→ Aim
Reproduce every one of the following rows word for word, keeping each line as it stands.

→ Data provided
──────────

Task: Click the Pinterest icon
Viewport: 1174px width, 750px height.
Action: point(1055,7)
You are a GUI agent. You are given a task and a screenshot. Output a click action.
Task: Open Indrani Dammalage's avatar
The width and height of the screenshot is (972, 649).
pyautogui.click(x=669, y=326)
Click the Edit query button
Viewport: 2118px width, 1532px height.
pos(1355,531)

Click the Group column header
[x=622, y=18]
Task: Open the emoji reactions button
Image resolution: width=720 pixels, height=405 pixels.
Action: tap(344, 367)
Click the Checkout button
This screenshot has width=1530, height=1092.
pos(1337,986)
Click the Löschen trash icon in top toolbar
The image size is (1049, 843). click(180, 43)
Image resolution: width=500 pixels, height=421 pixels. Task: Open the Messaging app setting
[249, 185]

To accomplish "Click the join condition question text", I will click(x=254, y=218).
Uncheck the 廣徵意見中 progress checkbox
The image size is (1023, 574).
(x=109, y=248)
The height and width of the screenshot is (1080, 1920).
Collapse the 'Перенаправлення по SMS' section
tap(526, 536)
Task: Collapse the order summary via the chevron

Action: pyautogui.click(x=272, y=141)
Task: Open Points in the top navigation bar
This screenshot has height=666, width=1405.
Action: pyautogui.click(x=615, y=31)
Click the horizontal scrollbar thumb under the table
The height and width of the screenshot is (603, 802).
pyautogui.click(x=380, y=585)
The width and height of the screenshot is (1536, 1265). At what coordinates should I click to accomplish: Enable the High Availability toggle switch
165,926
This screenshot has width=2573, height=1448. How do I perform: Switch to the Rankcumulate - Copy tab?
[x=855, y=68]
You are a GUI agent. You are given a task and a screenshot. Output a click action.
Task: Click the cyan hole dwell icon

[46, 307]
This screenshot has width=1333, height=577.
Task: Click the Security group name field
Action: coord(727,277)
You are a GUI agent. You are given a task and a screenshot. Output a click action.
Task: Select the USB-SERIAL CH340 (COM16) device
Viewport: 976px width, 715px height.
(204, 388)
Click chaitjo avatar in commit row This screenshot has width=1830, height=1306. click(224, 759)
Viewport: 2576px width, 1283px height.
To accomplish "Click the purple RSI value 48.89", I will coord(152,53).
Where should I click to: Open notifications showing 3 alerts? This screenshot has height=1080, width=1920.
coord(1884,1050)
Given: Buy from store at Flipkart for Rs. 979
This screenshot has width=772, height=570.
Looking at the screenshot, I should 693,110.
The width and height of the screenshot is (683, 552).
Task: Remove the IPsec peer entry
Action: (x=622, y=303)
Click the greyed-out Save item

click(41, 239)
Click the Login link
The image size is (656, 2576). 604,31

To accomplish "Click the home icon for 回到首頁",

──────────

→ Output of the exercise
Task: Click the Pinterest icon
Viewport: 1174px width, 750px height.
Action: point(1055,7)
You are a GUI agent. You are given a task and a screenshot. Output a click action.
Task: Open Indrani Dammalage's avatar
The width and height of the screenshot is (972, 649).
pyautogui.click(x=669, y=326)
Click the Edit query button
Viewport: 2118px width, 1532px height.
pos(1355,531)

Click the Group column header
[x=622, y=18]
Task: Open the emoji reactions button
Image resolution: width=720 pixels, height=405 pixels.
Action: tap(344, 367)
Click the Checkout button
This screenshot has width=1530, height=1092.
pos(1337,986)
Click the Löschen trash icon in top toolbar
The image size is (1049, 843). click(180, 43)
Image resolution: width=500 pixels, height=421 pixels. Task: Open the Messaging app setting
[249, 185]

To accomplish "Click the join condition question text", I will click(x=254, y=218).
Uncheck the 廣徵意見中 progress checkbox
The image size is (1023, 574).
(x=109, y=248)
The height and width of the screenshot is (1080, 1920).
Collapse the 'Перенаправлення по SMS' section
tap(526, 536)
Task: Collapse the order summary via the chevron

Action: pyautogui.click(x=272, y=141)
Task: Open Points in the top navigation bar
This screenshot has height=666, width=1405.
Action: pyautogui.click(x=615, y=31)
Click the horizontal scrollbar thumb under the table
The height and width of the screenshot is (603, 802).
pyautogui.click(x=380, y=585)
The width and height of the screenshot is (1536, 1265). At what coordinates should I click to accomplish: Enable the High Availability toggle switch
165,926
This screenshot has width=2573, height=1448. How do I perform: Switch to the Rankcumulate - Copy tab?
[x=855, y=68]
You are a GUI agent. You are given a task and a screenshot. Output a click action.
Task: Click the cyan hole dwell icon

[46, 307]
This screenshot has width=1333, height=577.
Task: Click the Security group name field
Action: coord(727,277)
You are a GUI agent. You are given a task and a screenshot. Output a click action.
Task: Select the USB-SERIAL CH340 (COM16) device
Viewport: 976px width, 715px height.
(204, 388)
Click chaitjo avatar in commit row This screenshot has width=1830, height=1306. click(224, 759)
Viewport: 2576px width, 1283px height.
To accomplish "Click the purple RSI value 48.89", I will coord(152,53).
Where should I click to: Open notifications showing 3 alerts? This screenshot has height=1080, width=1920.
coord(1884,1050)
Given: Buy from store at Flipkart for Rs. 979
This screenshot has width=772, height=570.
Looking at the screenshot, I should 693,110.
The width and height of the screenshot is (683, 552).
Task: Remove the IPsec peer entry
Action: (x=622, y=303)
Click the greyed-out Save item

click(41, 239)
Click the Login link
The image size is (656, 2576). 604,31

To accomplish "Click the home icon for 回到首頁",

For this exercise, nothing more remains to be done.